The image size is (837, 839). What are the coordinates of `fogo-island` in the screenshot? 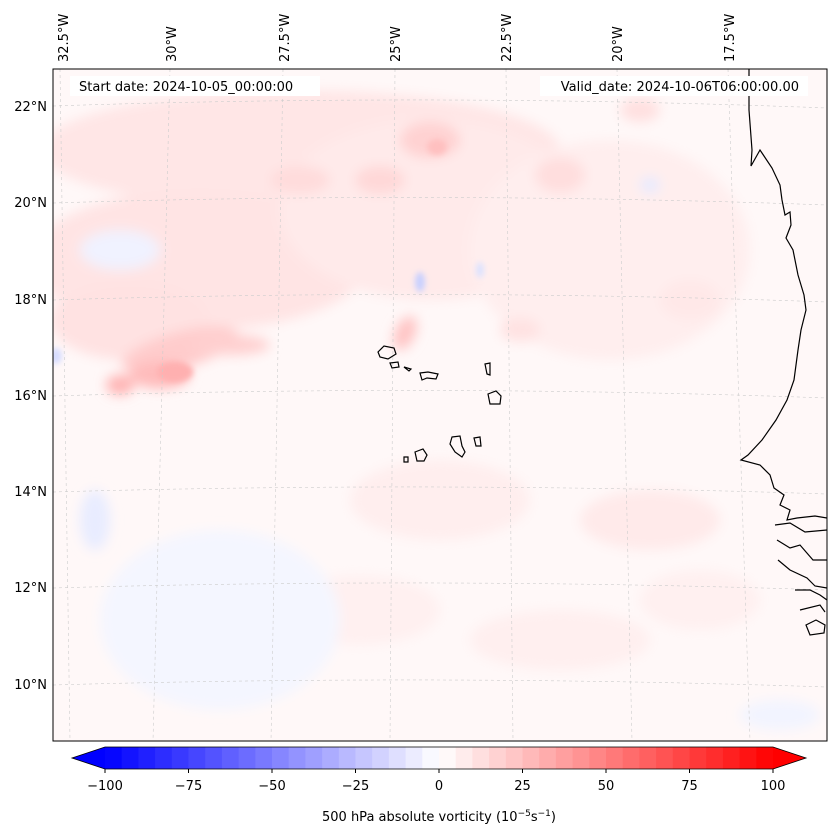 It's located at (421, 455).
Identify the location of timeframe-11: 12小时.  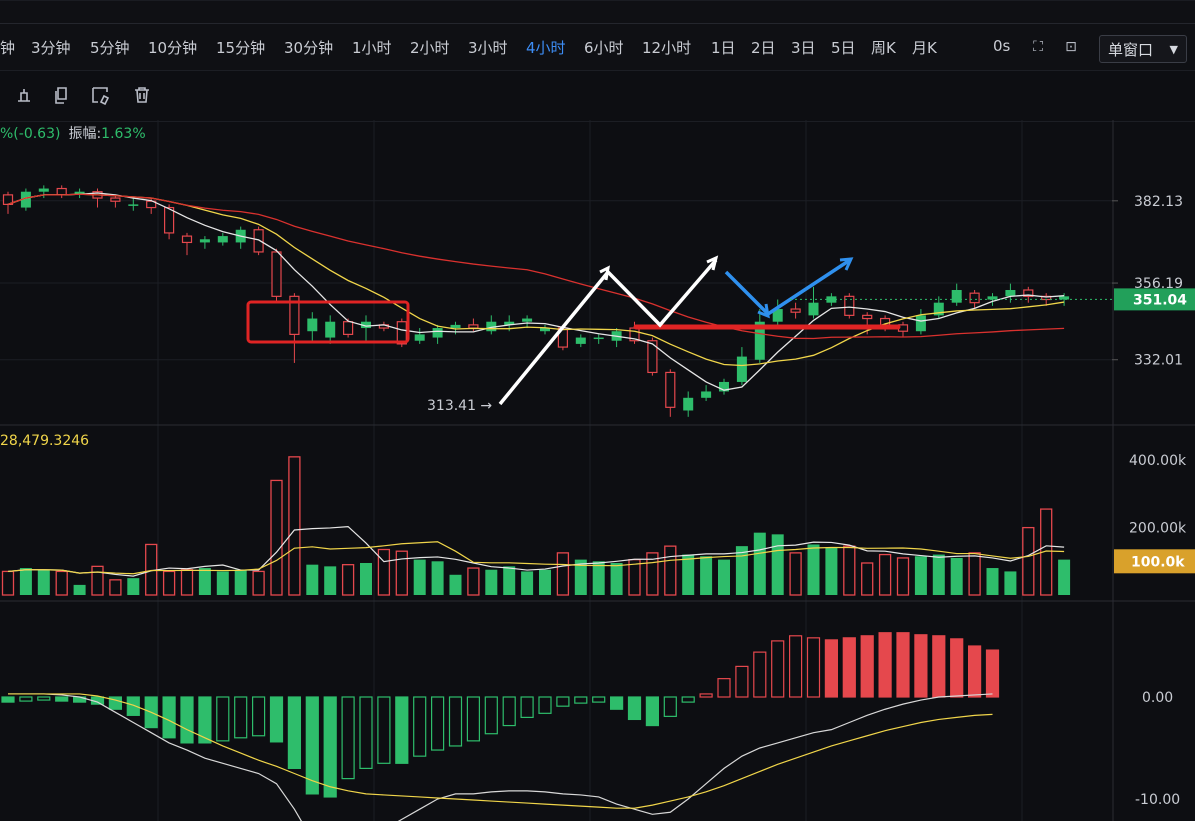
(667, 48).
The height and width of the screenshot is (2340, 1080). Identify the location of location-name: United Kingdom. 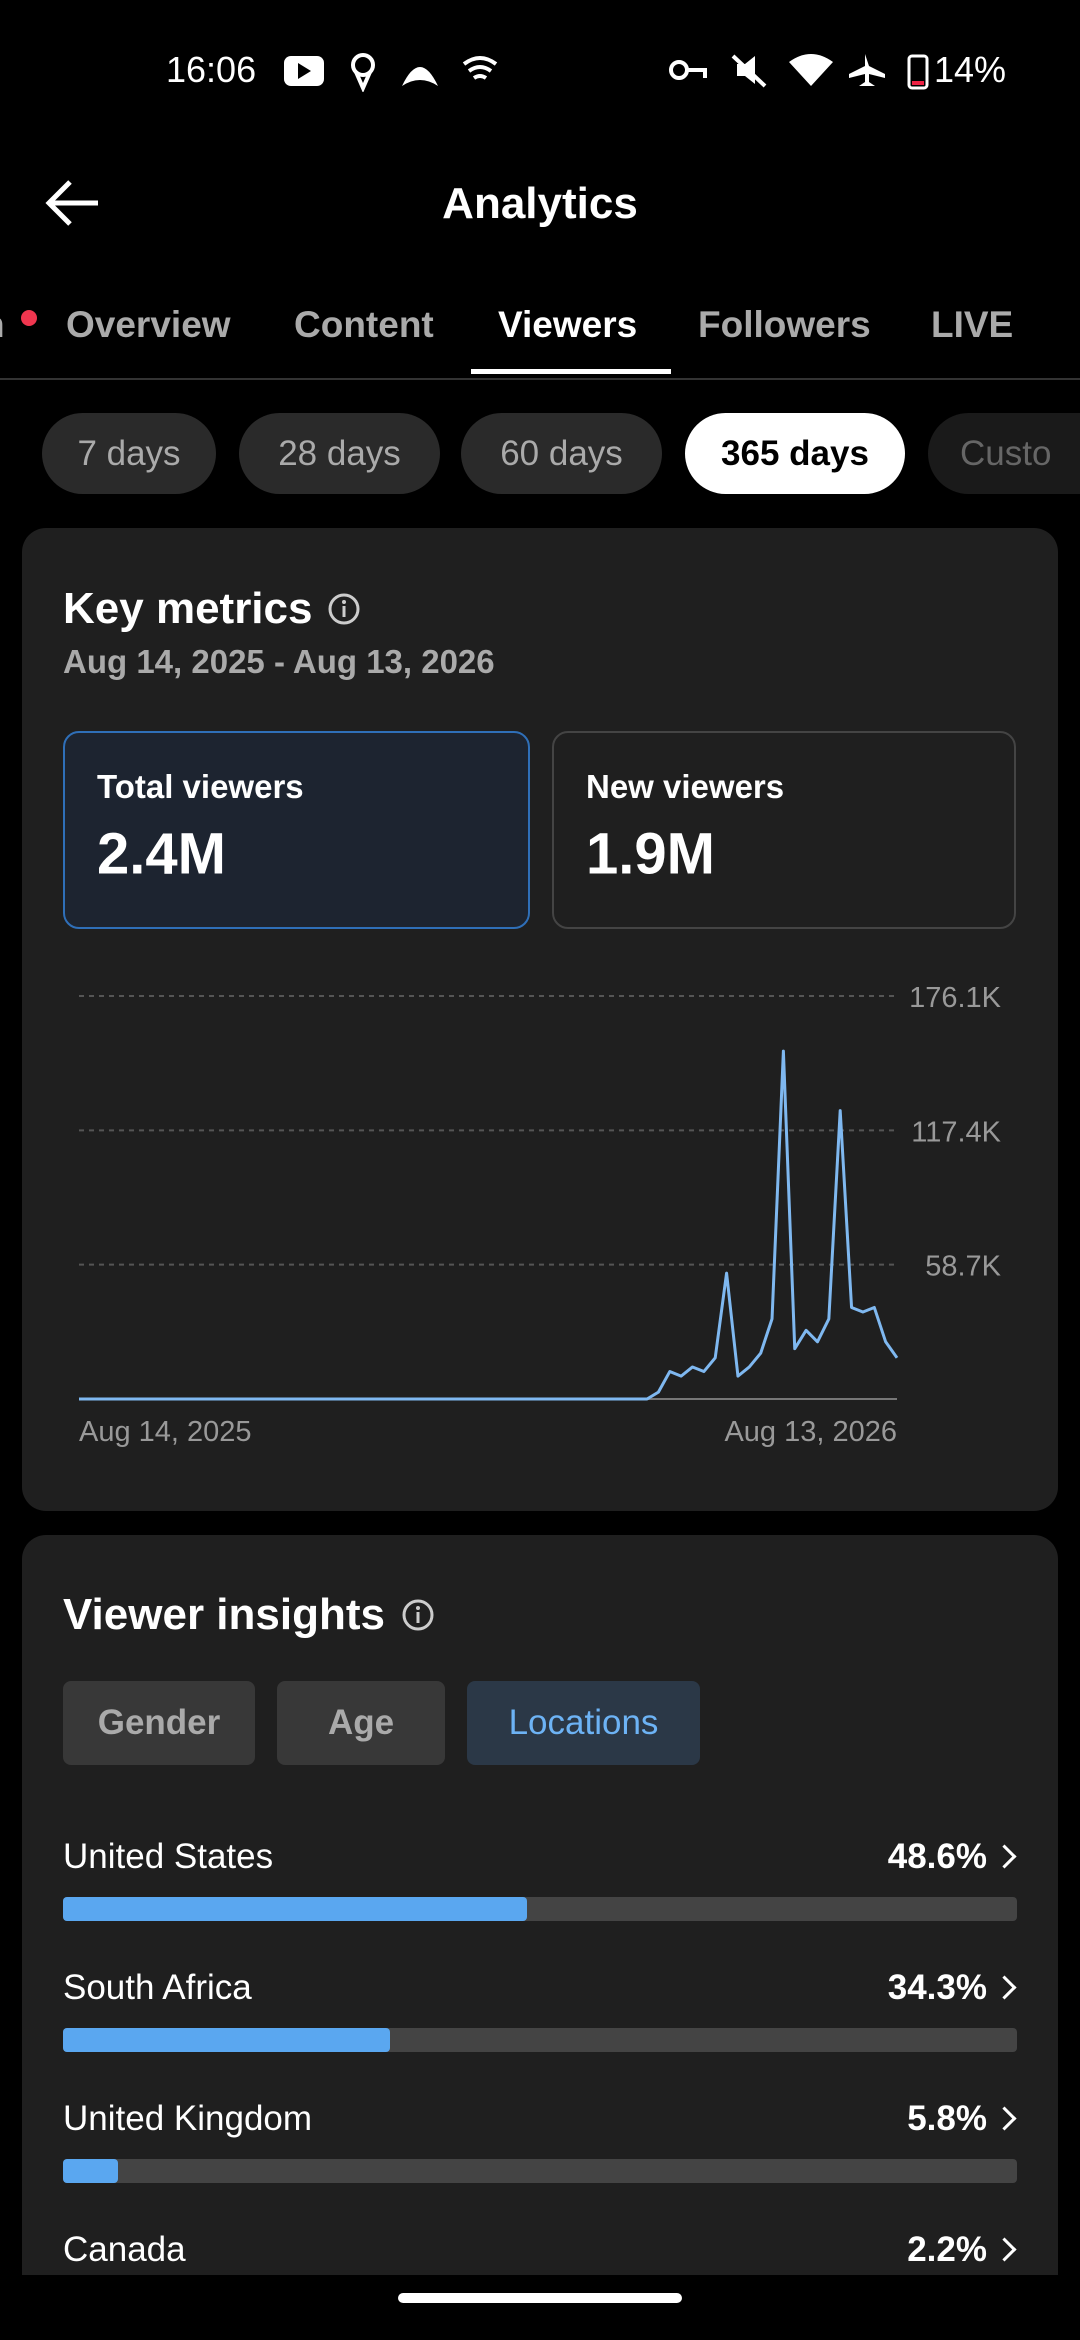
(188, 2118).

= = = = = = =

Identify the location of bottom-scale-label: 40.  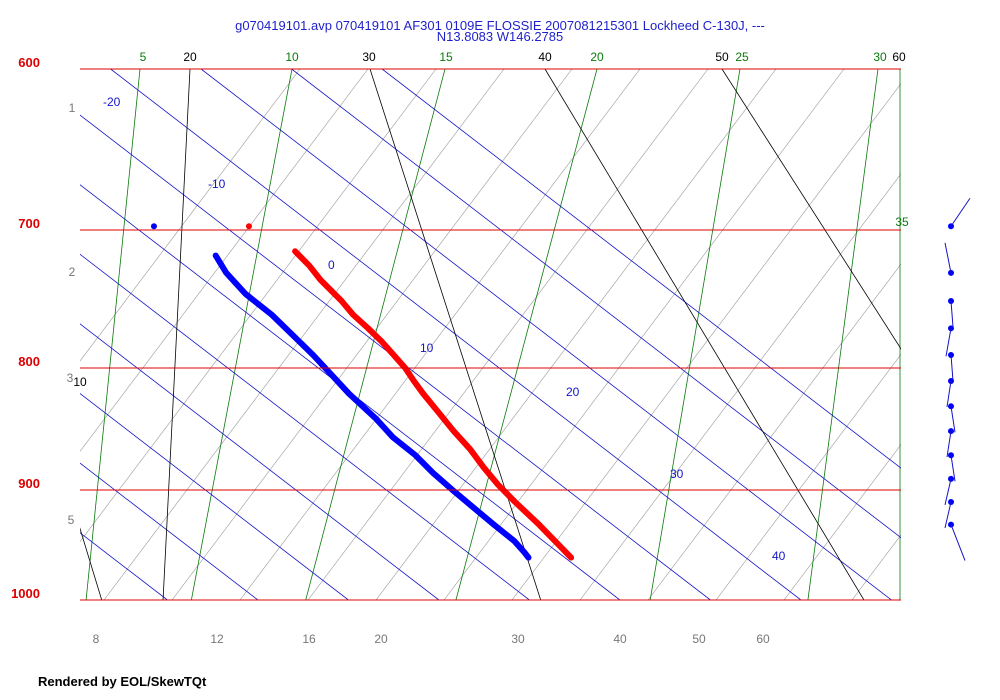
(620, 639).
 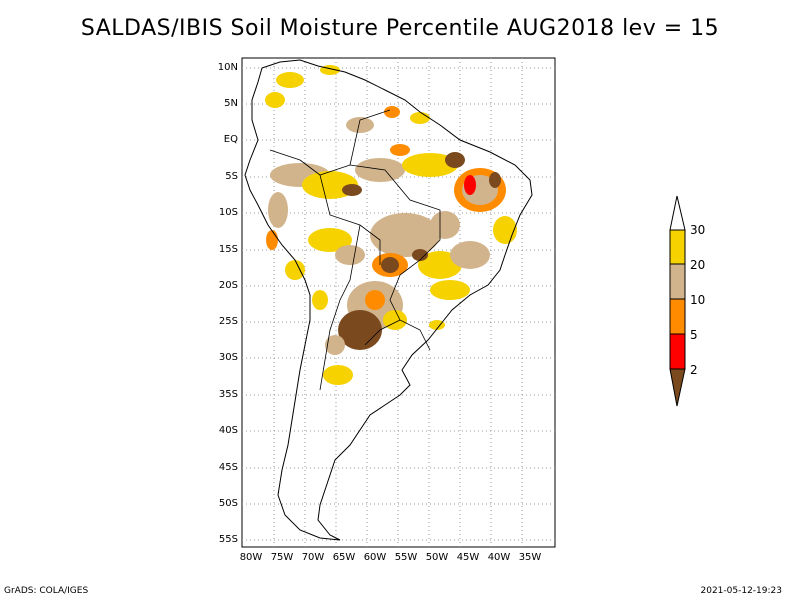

= = = = = = =

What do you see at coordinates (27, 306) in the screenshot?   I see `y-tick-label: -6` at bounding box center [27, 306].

= = = = = = =

WHAT IS BEING ASKED
Shift each coordinate in the answers by adding 15 to every number, then write out the lines again, starting at the line that contains "Identify the location of timeframe-11: 12小时." and stopping after the line that contains "(188, 2118).". Leave the pictures out.

REPLY TO THE EXERCISE
Identify the location of timeframe-11: 12小时.  
(682, 63).
The height and width of the screenshot is (2340, 1080). Identify the location of location-name: United Kingdom. 
(203, 2133).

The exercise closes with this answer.